### DATA EXTRACT
|---|

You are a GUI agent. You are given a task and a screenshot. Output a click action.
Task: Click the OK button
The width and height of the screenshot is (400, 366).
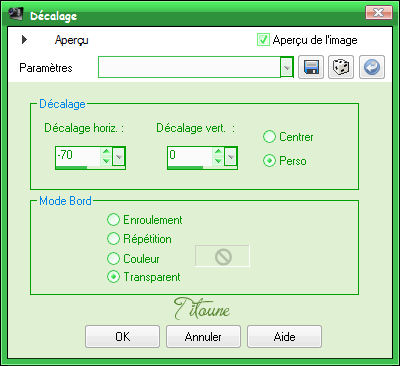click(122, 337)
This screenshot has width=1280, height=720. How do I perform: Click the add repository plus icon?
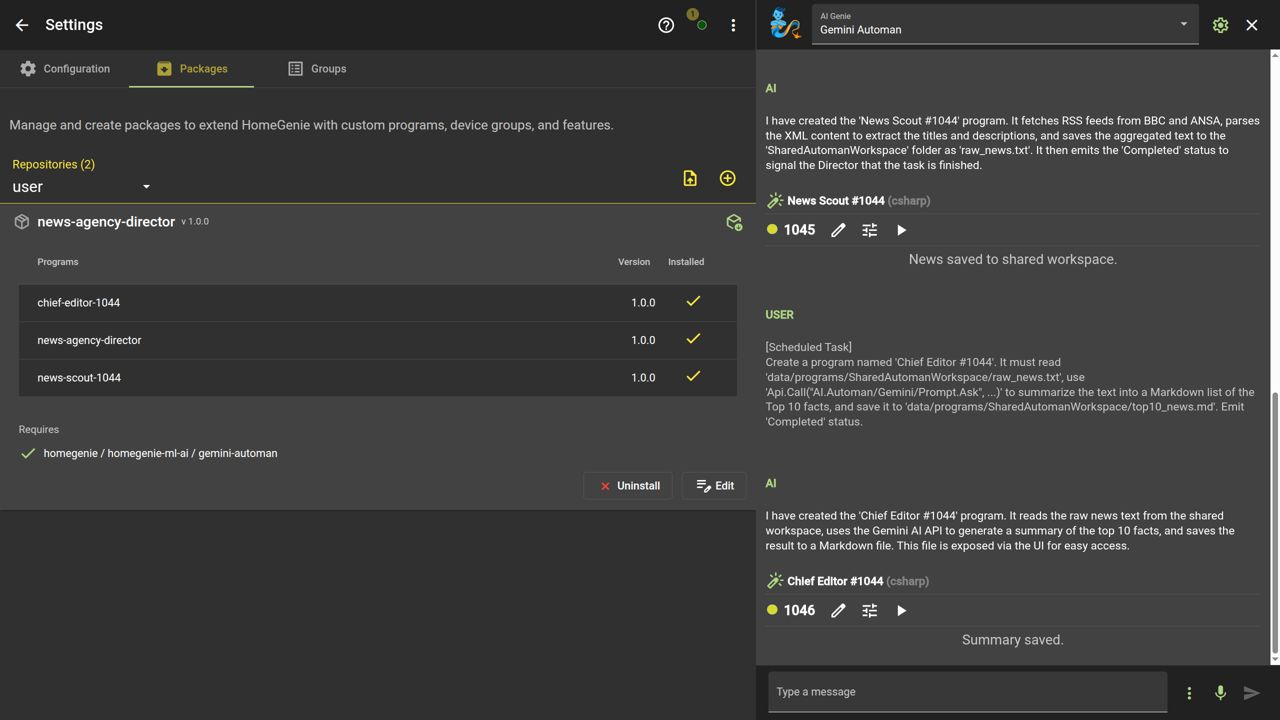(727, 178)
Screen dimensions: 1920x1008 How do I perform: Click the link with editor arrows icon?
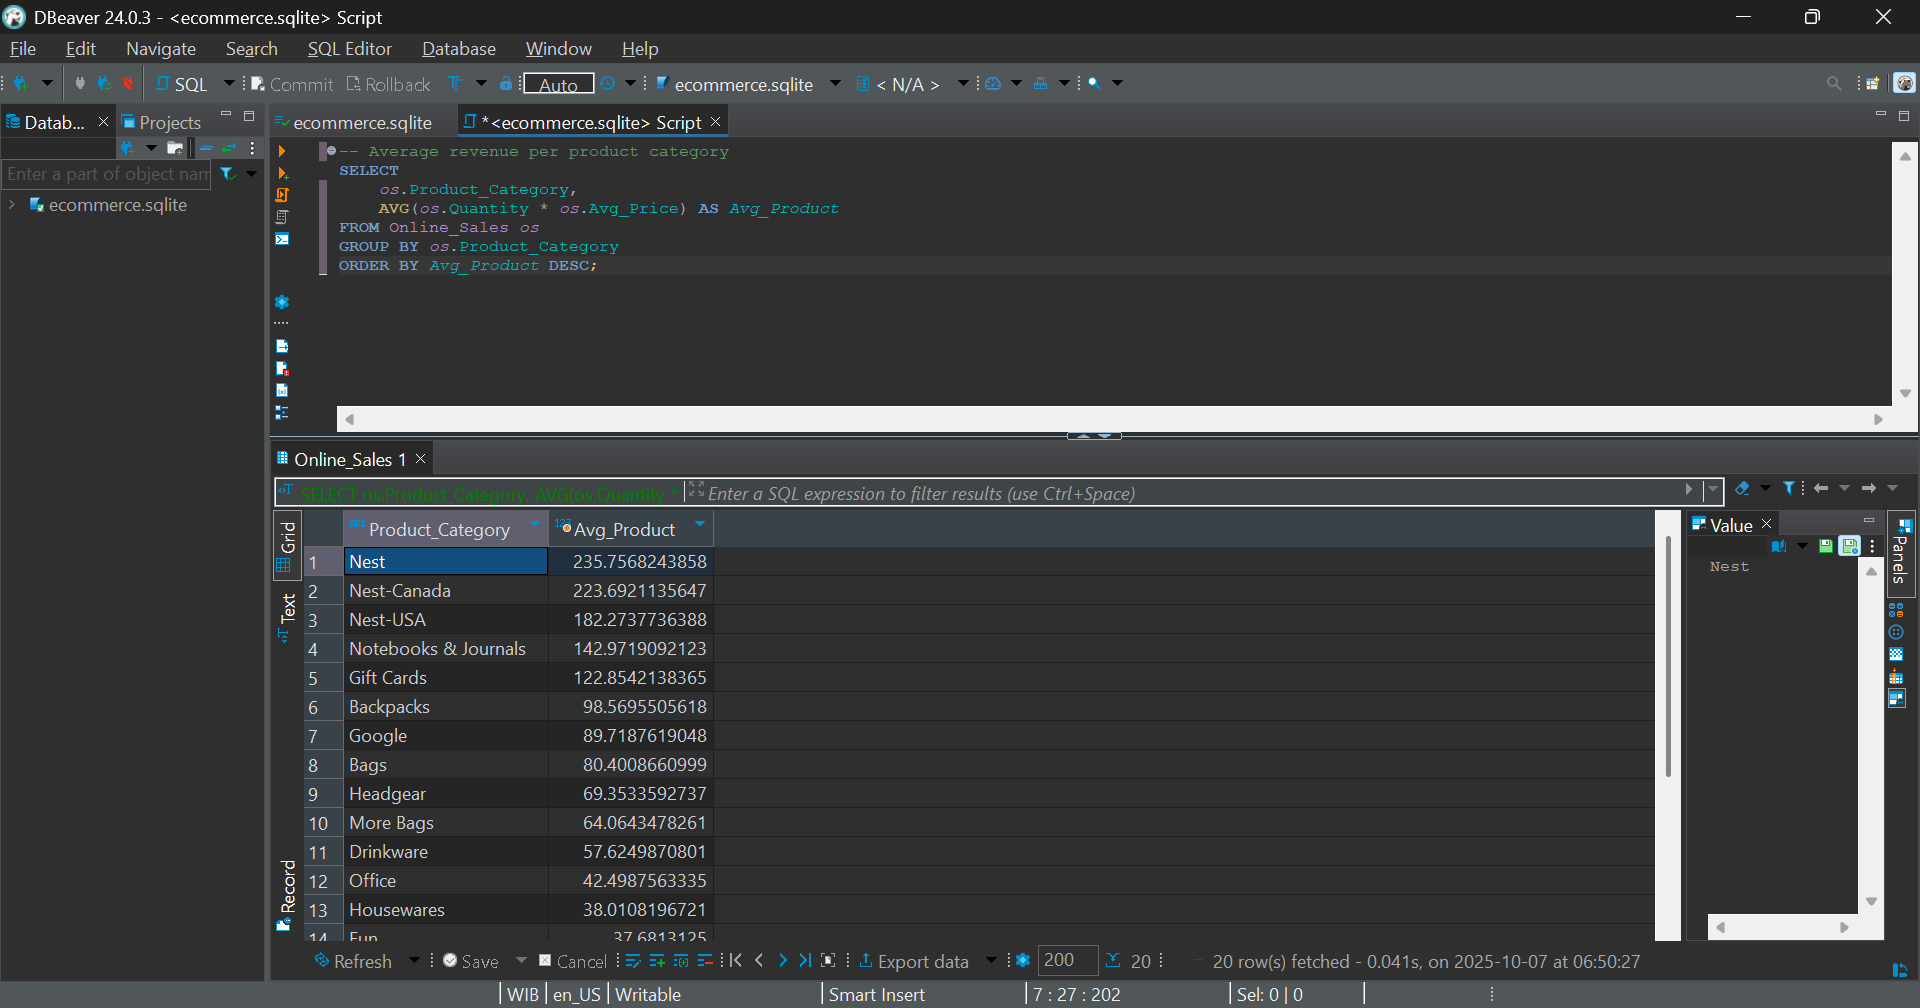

|---|

### WHAT YOU WILL DO
Every entry, word for word, should be given again; the pictures are not part of the copy.

### ANSWER FOR THIS EXERCISE
You are a GUI agent. You are given a task and a screenshot. Output a click action.
Task: Click the OK button
The width and height of the screenshot is (400, 366).
click(122, 337)
This screenshot has width=1280, height=720. How do I perform: Click the add repository plus icon?
(727, 178)
Screen dimensions: 1920x1008 How do I perform: Click the link with editor arrows icon?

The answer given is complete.